# Document excerpt
########
# my bengal terrors..



## Maxwell (Feb 19, 2008)

Kira age 9 months - rather relaxed









Lara at home.. after winning Best of breed & best of variaty kitten 









three terrors snuggling up xx


----------



## Selk67U2 (May 5, 2008)

*Wow, what stunning Bengals you have, they have fab markings*


----------



## Maxwell (Feb 19, 2008)

awww thank you...
they are well and truly spoilt little rotters xxx


----------



## MissCheef (Mar 12, 2008)

They really are gorgeous Sue.........beautiful tight coats & markings........


----------



## Guest (May 6, 2008)

gorgeous pictures of health,fantastic cats.


----------



## Maxwell (Feb 19, 2008)

Thanks misschief & clare xx


----------



## xxSaffronxx (Apr 2, 2008)

wow beautiful cats - u must be so proud!
Such lovely kissable tummies


----------



## janet001 (Apr 30, 2008)

They are beautiful  do you only have the 3 cats or do you have more?


----------



## nici (Nov 10, 2007)
########
# Dataset extract
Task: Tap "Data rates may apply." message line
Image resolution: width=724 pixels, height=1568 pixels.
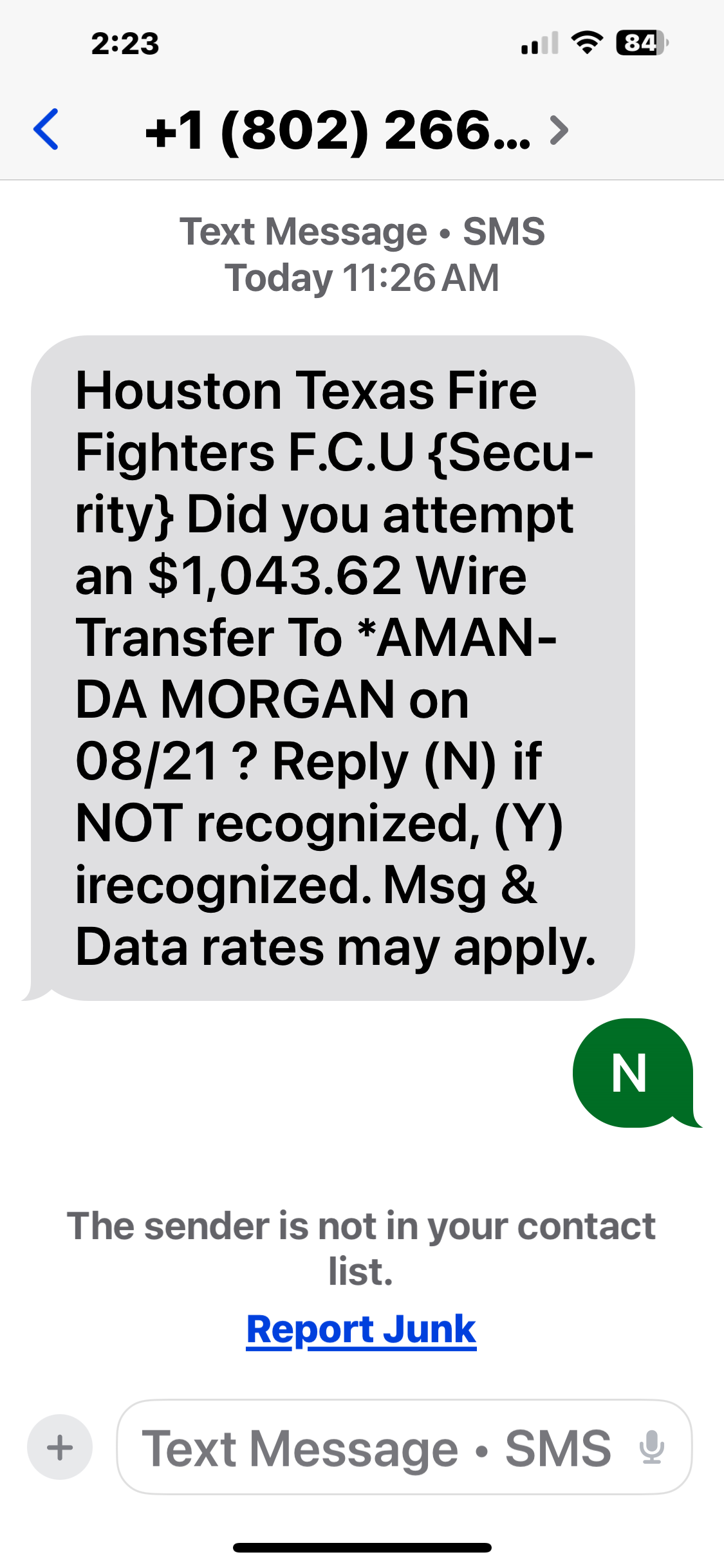Action: pos(335,947)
########
# Written problem A
In the Bengal cat thread, how old is Kira?
# Written problem B
Return everything in the Bengal cat thread from "wow beautiful cats" down to "you have more?".

# Final answer A
9 months

# Final answer B
wow beautiful cats - u must be so proud!
Such lovely kissable tummies


----------



## janet001 (Apr 30, 2008)

They are beautiful  do you only have the 3 cats or do you have more?